ASSIGNMENT: Repeat the records in full, exactly.

*** RECORD EXCERPTS ***

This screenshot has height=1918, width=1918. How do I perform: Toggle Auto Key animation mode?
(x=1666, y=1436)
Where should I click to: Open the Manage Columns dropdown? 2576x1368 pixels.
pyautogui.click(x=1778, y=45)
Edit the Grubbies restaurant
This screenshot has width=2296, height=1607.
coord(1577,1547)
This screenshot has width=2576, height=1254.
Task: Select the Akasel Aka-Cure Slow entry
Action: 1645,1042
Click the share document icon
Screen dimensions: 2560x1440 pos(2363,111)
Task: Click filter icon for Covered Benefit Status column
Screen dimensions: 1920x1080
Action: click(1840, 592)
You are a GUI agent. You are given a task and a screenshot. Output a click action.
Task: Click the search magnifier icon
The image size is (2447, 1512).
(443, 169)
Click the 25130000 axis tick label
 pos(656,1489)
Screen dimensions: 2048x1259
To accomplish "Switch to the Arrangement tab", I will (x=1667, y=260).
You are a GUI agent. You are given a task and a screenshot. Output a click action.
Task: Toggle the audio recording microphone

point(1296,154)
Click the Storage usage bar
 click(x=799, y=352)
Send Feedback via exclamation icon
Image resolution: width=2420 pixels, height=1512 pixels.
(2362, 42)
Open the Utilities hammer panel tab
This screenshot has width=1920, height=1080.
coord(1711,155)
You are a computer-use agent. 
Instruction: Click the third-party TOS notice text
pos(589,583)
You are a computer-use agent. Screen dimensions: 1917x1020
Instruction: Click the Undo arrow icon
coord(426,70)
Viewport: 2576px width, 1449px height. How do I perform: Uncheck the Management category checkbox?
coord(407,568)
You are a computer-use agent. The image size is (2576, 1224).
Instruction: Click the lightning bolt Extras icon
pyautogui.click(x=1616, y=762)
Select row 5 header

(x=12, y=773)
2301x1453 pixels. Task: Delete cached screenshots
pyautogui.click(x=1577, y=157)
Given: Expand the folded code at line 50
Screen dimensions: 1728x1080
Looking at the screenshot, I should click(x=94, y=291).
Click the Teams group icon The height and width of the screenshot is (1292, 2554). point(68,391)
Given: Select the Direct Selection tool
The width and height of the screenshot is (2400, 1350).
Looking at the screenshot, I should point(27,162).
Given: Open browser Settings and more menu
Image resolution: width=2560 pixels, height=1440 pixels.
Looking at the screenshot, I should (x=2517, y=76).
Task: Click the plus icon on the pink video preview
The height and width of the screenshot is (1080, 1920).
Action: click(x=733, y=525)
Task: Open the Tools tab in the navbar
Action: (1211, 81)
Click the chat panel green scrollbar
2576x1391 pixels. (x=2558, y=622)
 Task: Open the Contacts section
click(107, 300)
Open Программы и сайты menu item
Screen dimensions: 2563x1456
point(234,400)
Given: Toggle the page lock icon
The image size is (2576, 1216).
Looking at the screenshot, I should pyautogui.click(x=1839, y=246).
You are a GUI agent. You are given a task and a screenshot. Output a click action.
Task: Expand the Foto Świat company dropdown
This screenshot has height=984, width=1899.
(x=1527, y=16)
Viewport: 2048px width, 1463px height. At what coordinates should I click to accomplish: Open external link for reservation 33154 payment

*** End of RECORD EXCERPTS ***

WORKED SOLUTION:
This screenshot has height=1918, width=1918. How do I perform: Toggle Auto Key animation mode?
(x=1666, y=1436)
Where should I click to: Open the Manage Columns dropdown? 2576x1368 pixels.
pyautogui.click(x=1778, y=45)
Edit the Grubbies restaurant
This screenshot has width=2296, height=1607.
coord(1577,1547)
This screenshot has width=2576, height=1254.
Task: Select the Akasel Aka-Cure Slow entry
Action: 1645,1042
Click the share document icon
Screen dimensions: 2560x1440 pos(2363,111)
Task: Click filter icon for Covered Benefit Status column
Screen dimensions: 1920x1080
Action: click(1840, 592)
You are a GUI agent. You are given a task and a screenshot. Output a click action.
Task: Click the search magnifier icon
The image size is (2447, 1512).
(443, 169)
Click the 25130000 axis tick label
 pos(656,1489)
Screen dimensions: 2048x1259
To accomplish "Switch to the Arrangement tab", I will (x=1667, y=260).
You are a GUI agent. You are given a task and a screenshot. Output a click action.
Task: Toggle the audio recording microphone

point(1296,154)
Click the Storage usage bar
 click(x=799, y=352)
Send Feedback via exclamation icon
Image resolution: width=2420 pixels, height=1512 pixels.
(2362, 42)
Open the Utilities hammer panel tab
This screenshot has width=1920, height=1080.
coord(1711,155)
You are a computer-use agent. 
Instruction: Click the third-party TOS notice text
pos(589,583)
You are a computer-use agent. Screen dimensions: 1917x1020
Instruction: Click the Undo arrow icon
coord(426,70)
Viewport: 2576px width, 1449px height. How do I perform: Uncheck the Management category checkbox?
coord(407,568)
You are a computer-use agent. The image size is (2576, 1224).
Instruction: Click the lightning bolt Extras icon
pyautogui.click(x=1616, y=762)
Select row 5 header

(x=12, y=773)
2301x1453 pixels. Task: Delete cached screenshots
pyautogui.click(x=1577, y=157)
Given: Expand the folded code at line 50
Screen dimensions: 1728x1080
Looking at the screenshot, I should click(x=94, y=291).
Click the Teams group icon The height and width of the screenshot is (1292, 2554). point(68,391)
Given: Select the Direct Selection tool
The width and height of the screenshot is (2400, 1350).
Looking at the screenshot, I should point(27,162).
Given: Open browser Settings and more menu
Image resolution: width=2560 pixels, height=1440 pixels.
Looking at the screenshot, I should (x=2517, y=76).
Task: Click the plus icon on the pink video preview
The height and width of the screenshot is (1080, 1920).
Action: click(x=733, y=525)
Task: Open the Tools tab in the navbar
Action: (1211, 81)
Click the chat panel green scrollbar
2576x1391 pixels. (x=2558, y=622)
 Task: Open the Contacts section
click(107, 300)
Open Программы и сайты menu item
Screen dimensions: 2563x1456
point(234,400)
Given: Toggle the page lock icon
The image size is (2576, 1216).
Looking at the screenshot, I should pyautogui.click(x=1839, y=246).
You are a GUI agent. You are given a task and a screenshot. Output a click action.
Task: Expand the Foto Świat company dropdown
This screenshot has height=984, width=1899.
(x=1527, y=16)
Viewport: 2048px width, 1463px height. At what coordinates should I click to accomplish: Open external link for reservation 33154 payment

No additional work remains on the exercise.